Genetik Mühendisliği (Genetic Engineering)
İlk kez Jack Williamson‘ın 1941 tarihli kitabı Dragon’s Island‘da karşımıza çıkan genetik mühendisliği kavramı, başlarda dilde yer edinememiştir. 1954 yılında Poul Anderson, Big Rain adlı novellasında Genetik Mühendisi‘ni türetince Williamson’ın Genetik Mühendisliği de bilinir olmuştur. Türkçe karşılığı dile yerleşseydi bugün daha çok “kalıtım mühendisliği” şeklinde kullanacaktık.

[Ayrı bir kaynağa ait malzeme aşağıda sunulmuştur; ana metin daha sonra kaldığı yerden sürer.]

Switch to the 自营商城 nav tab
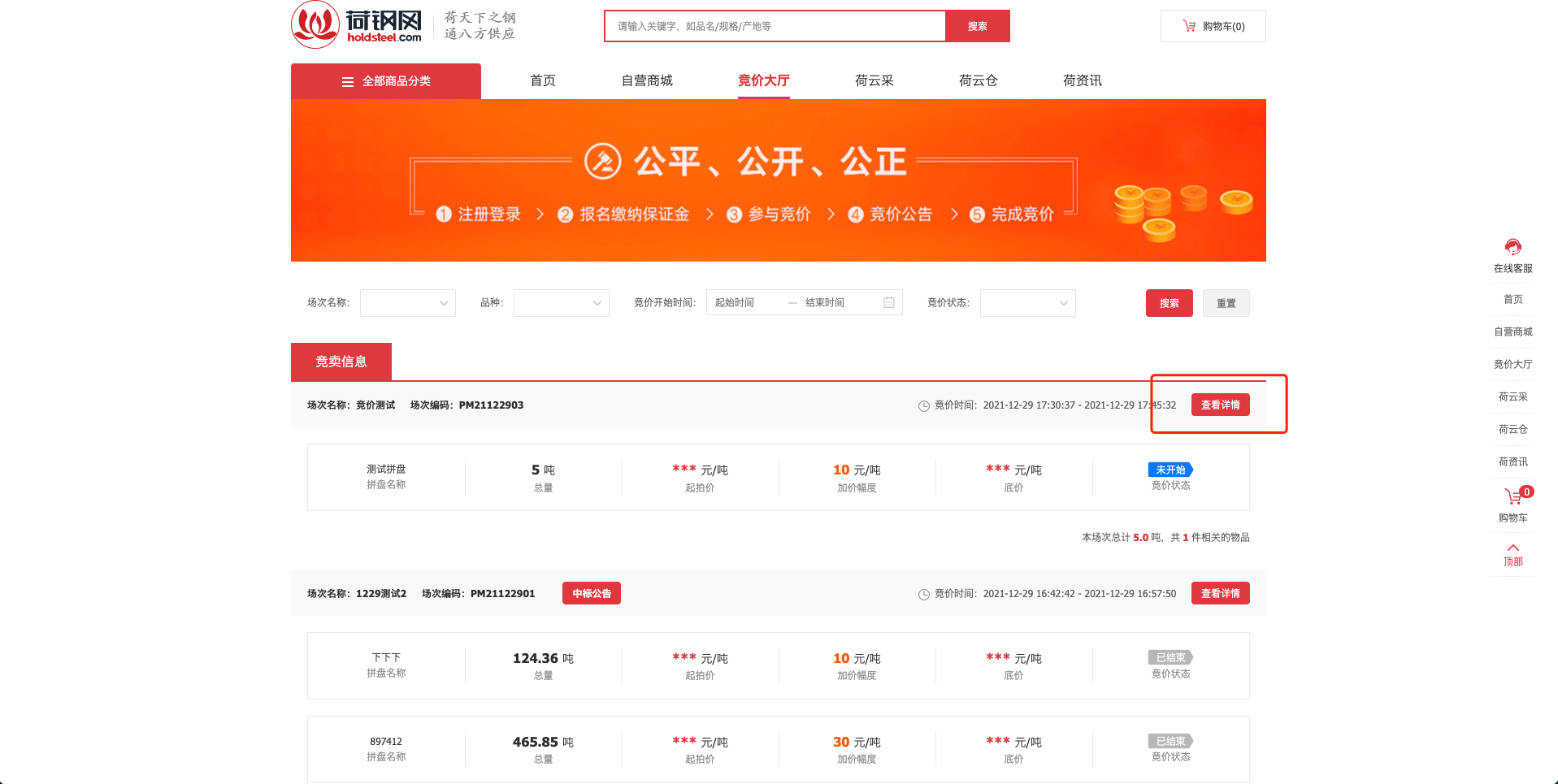This screenshot has width=1558, height=784. tap(647, 80)
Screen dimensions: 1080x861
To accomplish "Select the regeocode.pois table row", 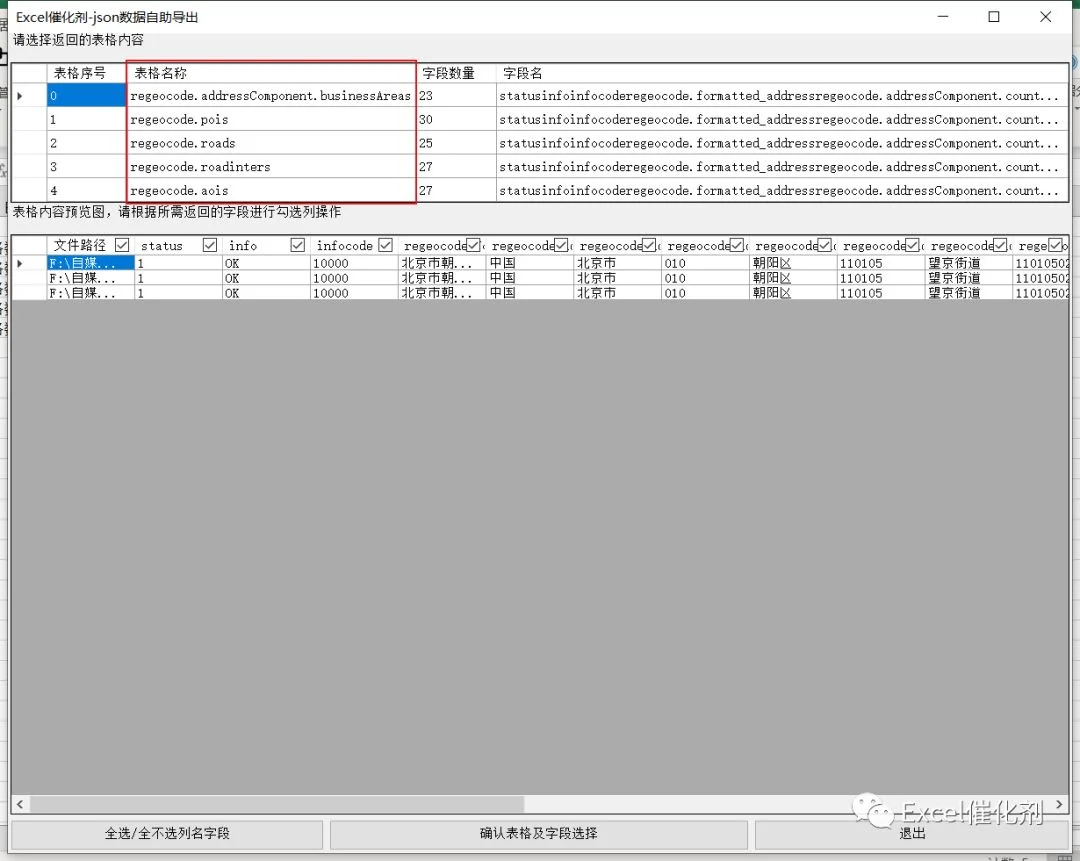I will pos(540,120).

Sıfır Yerçekimi (Zero Gravity/Zero G)
Dünya’nın kütle merkezinde yerçekiminin etki etmemesi durumu, ilk kez bilimkurgu dergisi Wonder Stories‘in çizerlerinden Jack Binder‘in iki sayfalık If—! köşesindeki IF Science Reached the Earth’s Core (1938) adlı makalesinde isimlendirilmiştir. Binder, makalesinde insanların Dünya’nın merkezine ulaşabildikleri bir teknoloji hayal eder. Bu kurguya göre Dünya’nın kütle merkezi eriyik halde değil, aksine tatilcilere ağırlıksızlığın heyecanını tattıran yerçekimsiz bir cennettir.

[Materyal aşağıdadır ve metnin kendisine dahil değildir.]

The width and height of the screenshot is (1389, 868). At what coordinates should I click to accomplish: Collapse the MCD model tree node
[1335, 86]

Arthur C. Clarke, 1952 tarihli Islands in the Sky romanında bu terimi zero g şeklinde kullanmıştır.
Derin Uzay (Deep Space)
Uzaydaki tüyler ürpertici boşluğu ifade eden derin uzay, uzayın evden uzak yerleri için de kullanılır. Dile kazandırılışı Edward Elmer Smith‘in Amazing Stories dergisinde yayınlanan 1934 tarihli Triplanetary romanıyla olmuştur. Smith, uzayın ürperticiliğini tanımlarken deep sea (derin deniz) benzetmesinden faydalanmıştır.
İyon Sürücüsü (Ion Drive)
İstikametin tersi yönüne yüklü parçacıklar fırlatarak uzay aracına ivme kazandıran motor türüdür. Genetik mühendisliğinin de isim babası olan Jack Williamson‘ın 1947 tarihli kısa romanı The Equalizer‘da karşımıza çıkar. Teori 1906 yılında ortaya atılmış olsa da kavramı bilimkurguya borçluyuz. İyon sürücüleri 1970’lerde uygulamaya geçirilmiş ve pek çok uzay aracında kullanılmıştır.

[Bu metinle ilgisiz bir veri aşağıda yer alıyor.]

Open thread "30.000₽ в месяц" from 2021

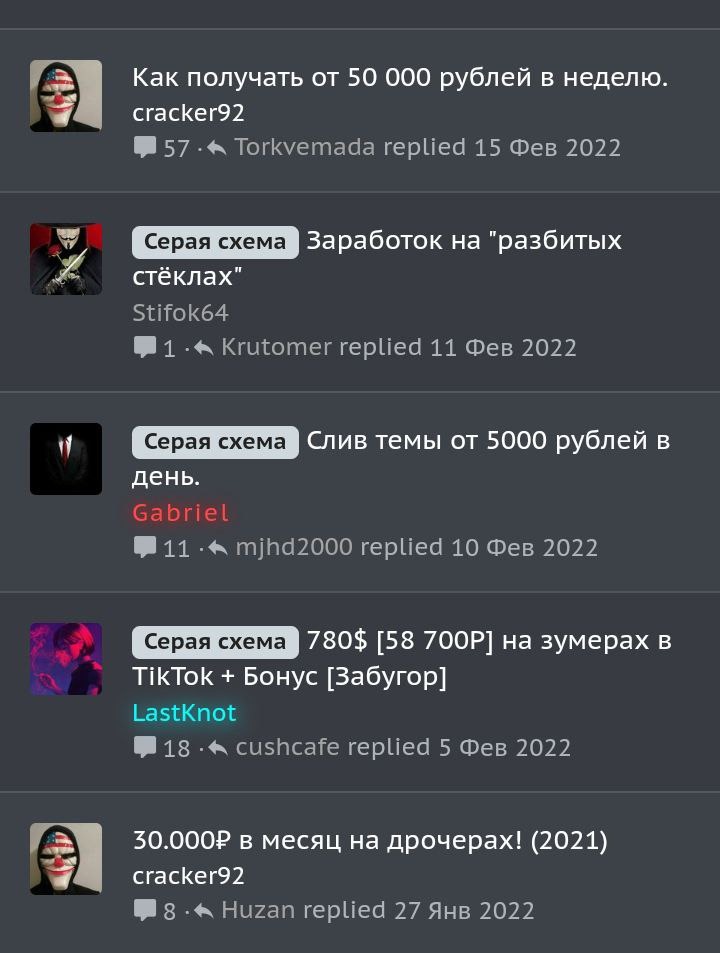pos(369,841)
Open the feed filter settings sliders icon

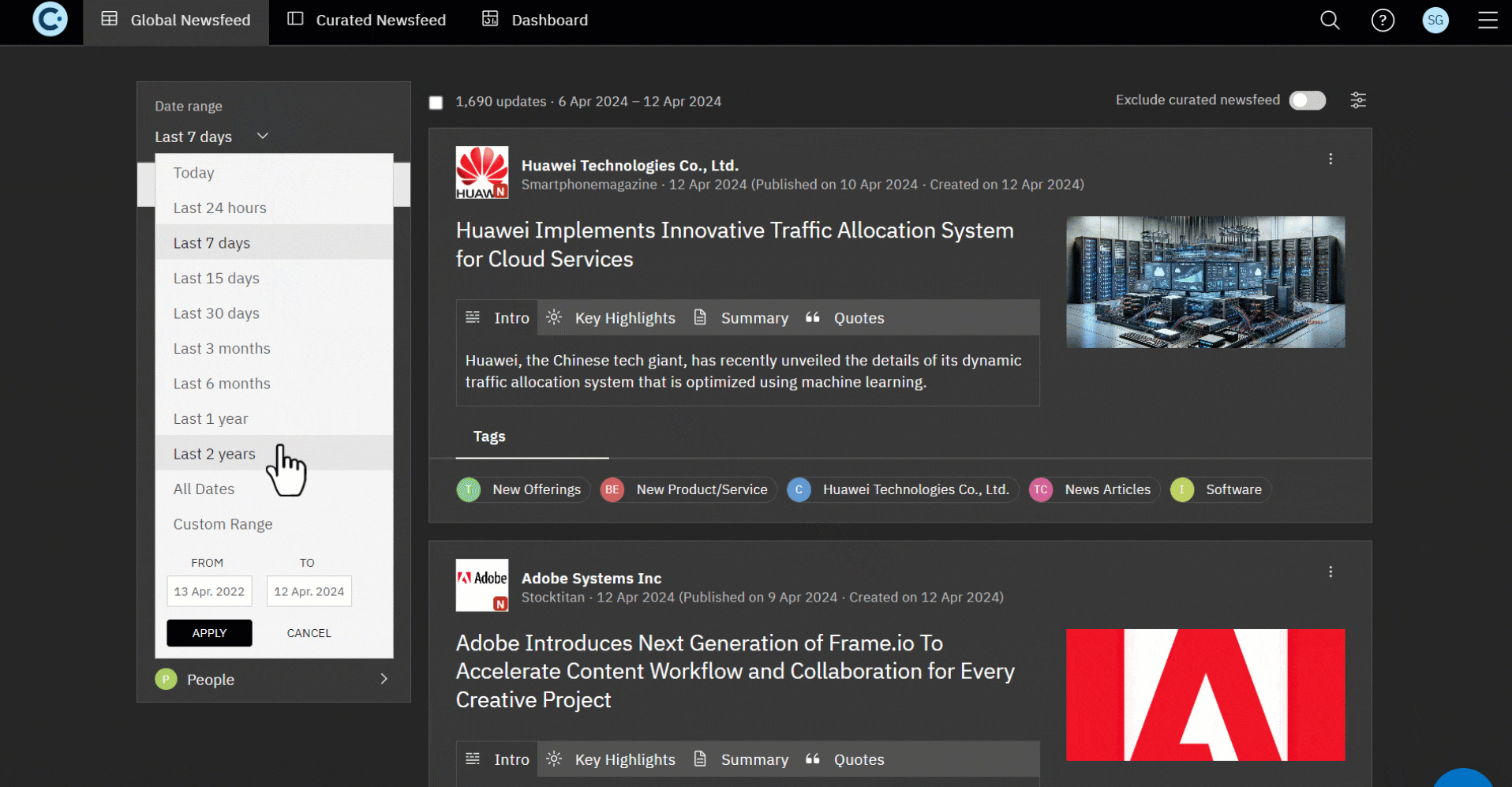pos(1357,100)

Basınç Giysisi (Pressure Suit)
Kullanıcısına sabit basınç ortamı sağlayan kapalı tulumu, genellikle uzay boşluğunda veya farklı yerçekimi koşullarında bulunan gelişmiş canlıların kullandığını görürüz. Derin uzay gibi bu kavramı da dile kazandıran Edward Elmer Smith‘in üretken zihni olmuştur. İsim türetme konusunda oldukça başarılı olsa da, Smith’in hayal gücünün gerçekçilikten biraz uzak olduğu söylenebilir; zira The Skylark of Space‘te (1928) hayal ettiği basınç giysileri kürkten yapılmaydı.
Virüs (Virus)
Kendini kopyalayabilen bilgisayar programlarını biyolojik virüslere benzeten isim Dave Gerrold‘dur. 1972 tarihli When HARLIE Was One‘da yapay zeka HARLIE, psikolog kontrolünde çocukluktan yetişkinliğe geçerken bir yandan da kapatılma tehdidine karşı koymaktadır. Bu sırada başka bir bilgisayara bulaşan program, virüs olarak adlandırılmıştır.
Solucan (Worm)
John Brunner‘ın 1975 tarihli The Shockwave Rider adlı romanında distopik bir gelecekten kaçmaya çalışan hacker, ağ üzerinde kendini tıpkı bir solucan gibi yayabilen zararlı bir yazılım kullanır. Bu terimin dilimize pek yerleşmemiş olması, zararlı yazılımları virüs adıyla genelleme alışkanlığımızdandır.
Gaz Devi (Gas Giant)
Büyük oranda gazdan oluşan Jüpiter ve Satürn gibi büyük gezegenler, James Blish‘in Solar Plexus adlı öyküsünde gaz devi adını almıştır. Öykü önce 1941’de yayınlandıysa da, bu ilk versiyonunda gaz devi terimi geçmiyordu; 11 yıl sonra Beyond Human Ken antolojisine alınırken eklenecekti.